WESPR: Wind-adaptive Energy-Efficient Safe Perception & Planning for Robust Flight with Quadrotors
This addresses the challenge of robust drone flight in windy, cluttered spaces for applications like delivery or inspection, though it is incremental as it builds on existing adaptive control methods.
The paper tackles the problem of drones being hindered by local wind conditions in cluttered environments by presenting WESPR, a fast framework that predicts wind effects from geometry for proactive planning, resulting in a 12.5-58.7% reduction in trajectory deviation and 24.6% improvement in stability.

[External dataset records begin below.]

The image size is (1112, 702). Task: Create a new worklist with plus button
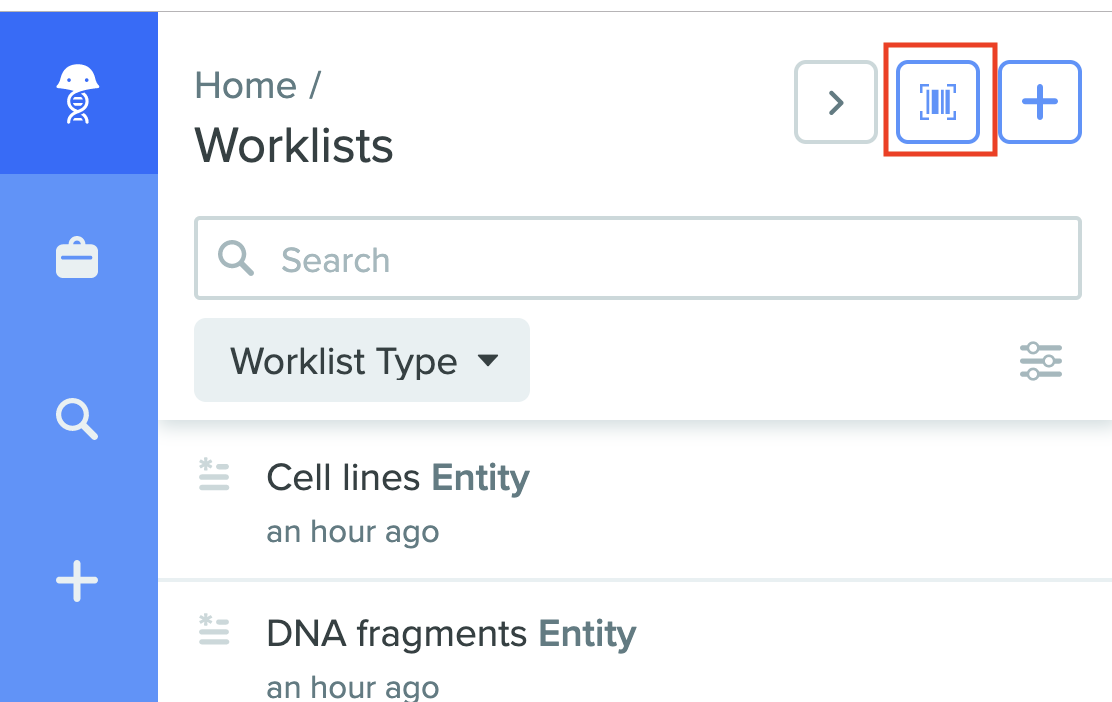1040,102
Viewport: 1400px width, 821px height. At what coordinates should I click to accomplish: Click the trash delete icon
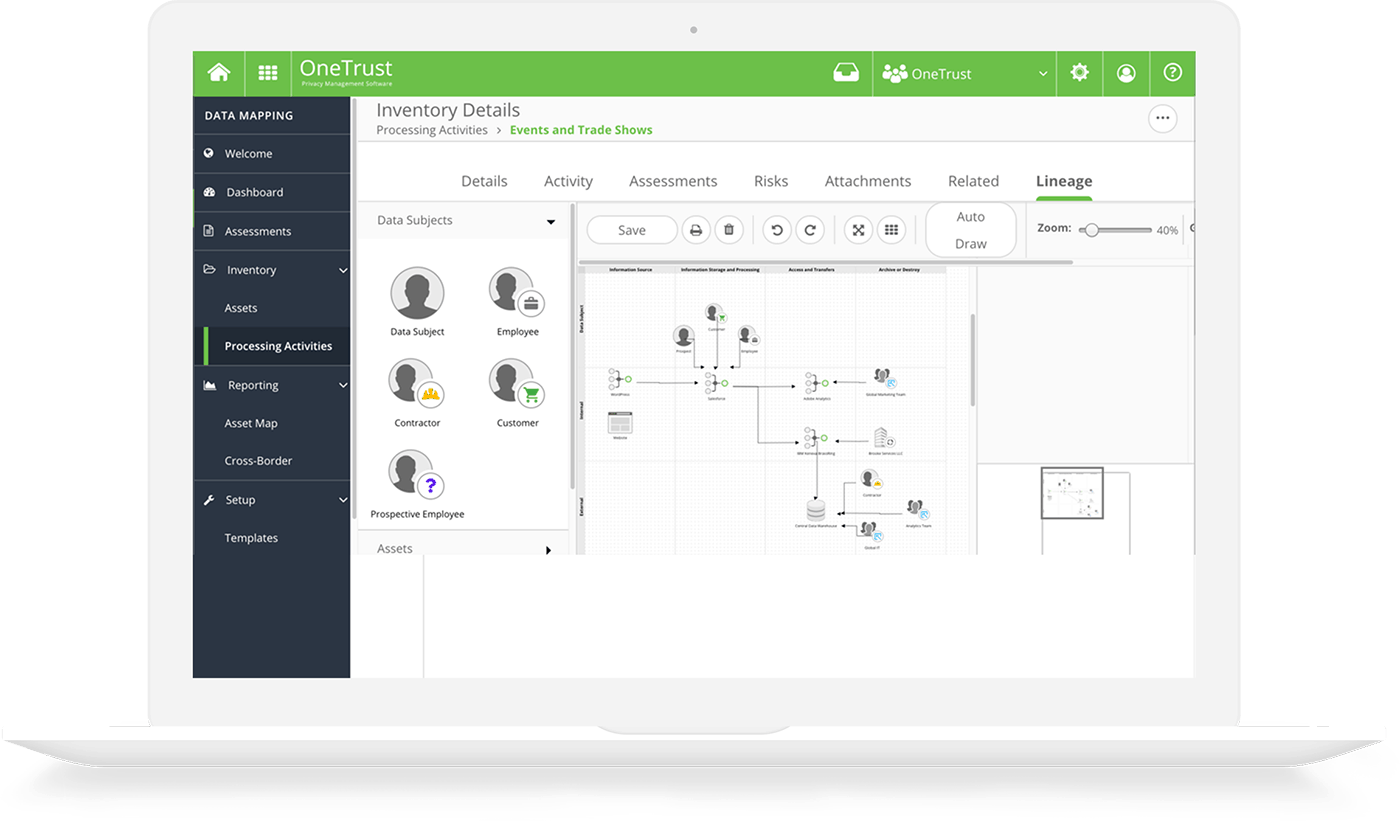[729, 230]
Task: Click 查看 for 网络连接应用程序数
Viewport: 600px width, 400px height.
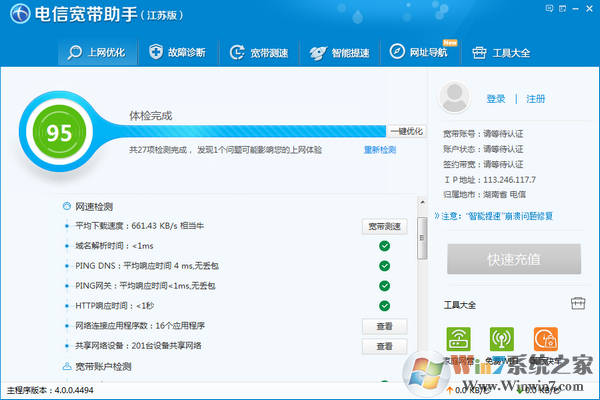Action: click(x=384, y=326)
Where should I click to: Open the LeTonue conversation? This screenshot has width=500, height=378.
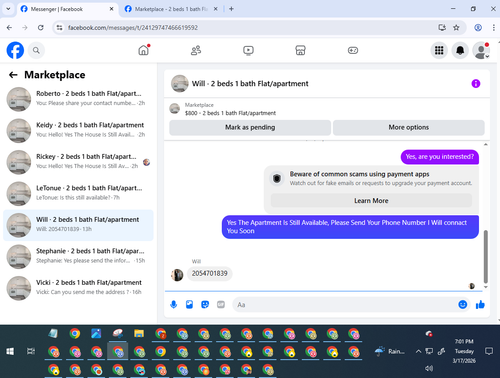78,193
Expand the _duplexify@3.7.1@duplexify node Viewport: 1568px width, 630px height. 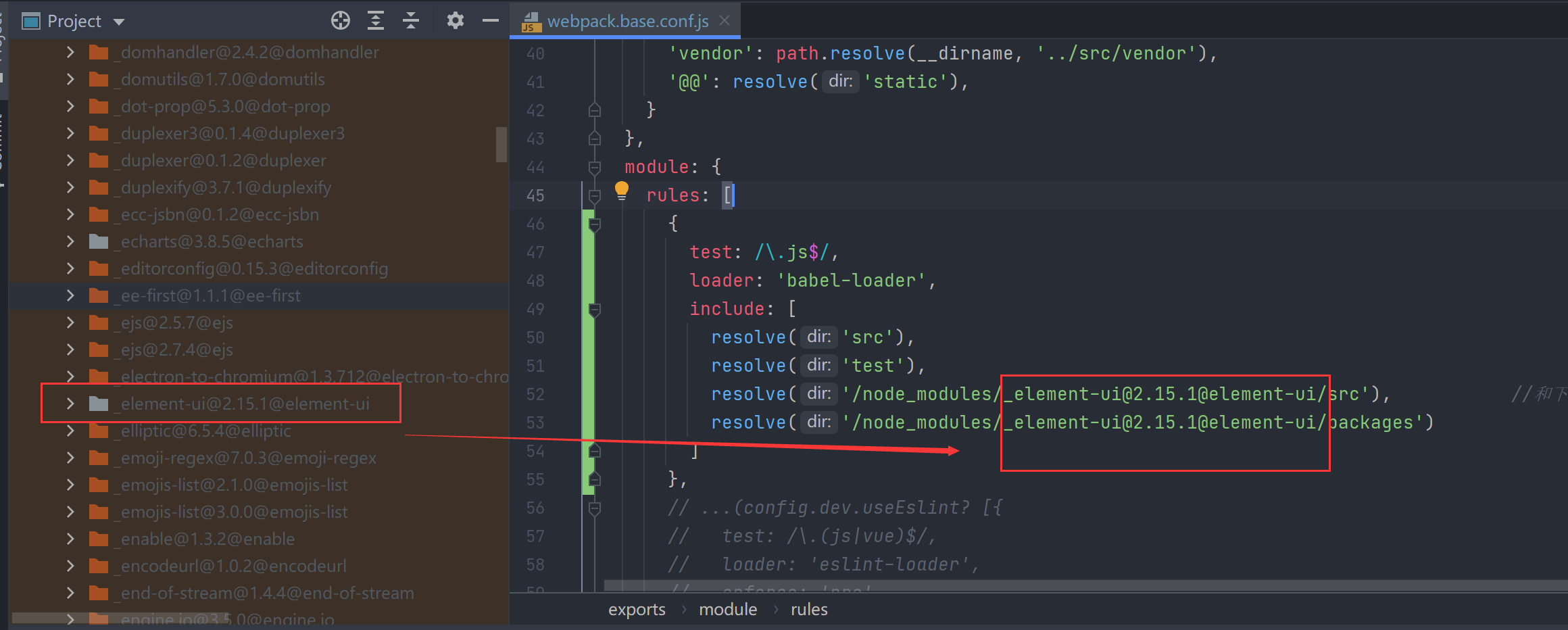point(70,187)
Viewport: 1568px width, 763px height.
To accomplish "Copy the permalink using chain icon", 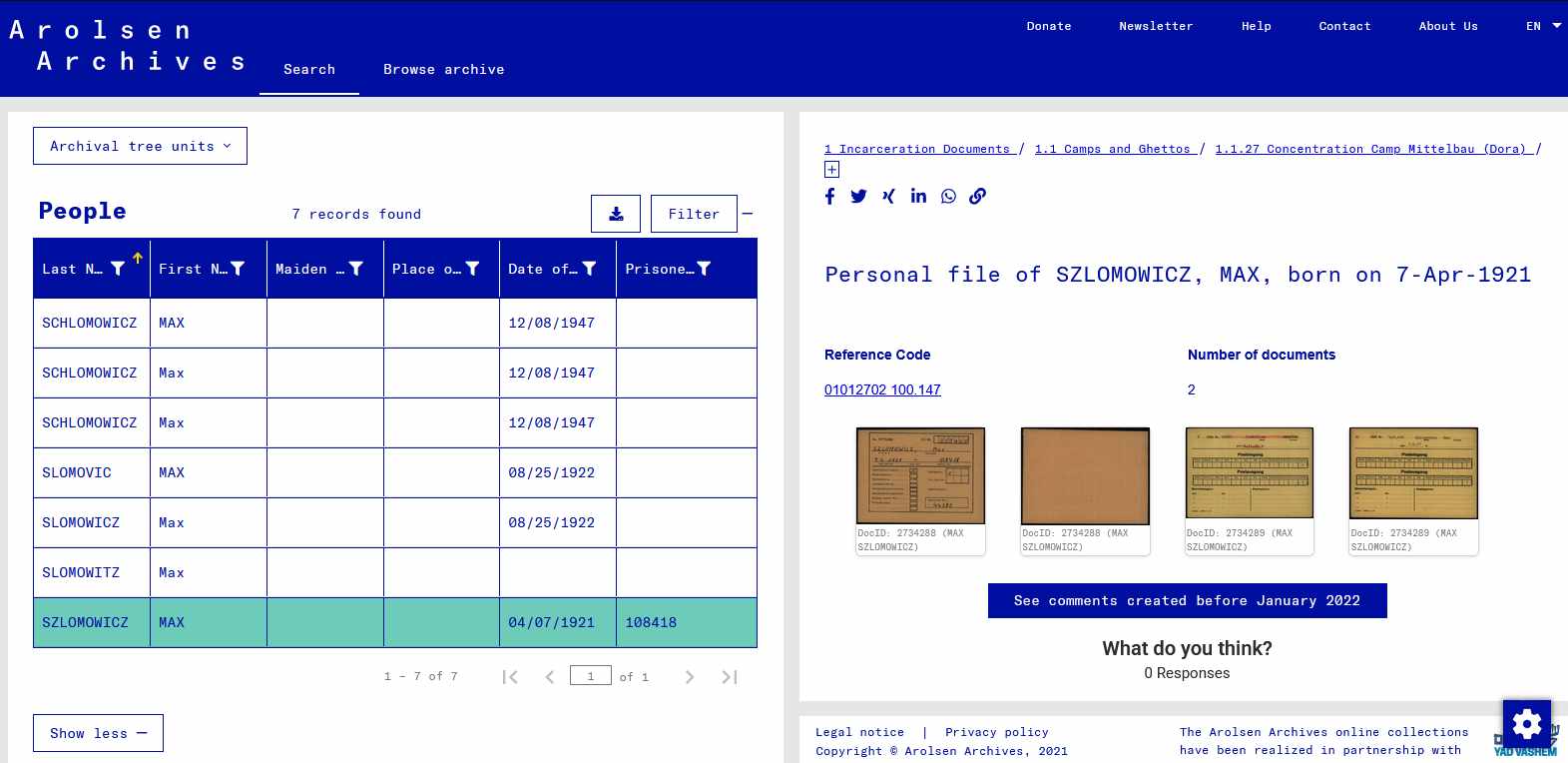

Local wind conditions strongly influence drone performance: headwinds increase flight time, crosswinds and wind shear hinder agility in cluttered spaces, while tailwinds reduce travel time. Although adaptive controllers can mitigate turbulence, they remain unaware of the surrounding geometry that generates it, preventing proactive avoidance. Existing methods that model how wind interacts with the environment typically rely on computationally expensive fluid dynamics simulations, limiting real-time adaptation to new environments and conditions. To bridge this gap, we present WESPR, a fast framework that predicts how environmental geometry affects local wind conditions, enabling proactive path planning and control adaptation. Our lightweight pipeline integrates geometric perception and local weather data to estimate wind fields, compute cost-efficient paths, and adjust control strategies-all within 10 seconds. We validate WESPR on a Crazyflie drone navigating turbulent obstacle courses. Our results show a 12.5-58.7% reduction in maximum trajectory deviation and a 24.6% improvement in stability compared to a wind-agnostic adaptive controller.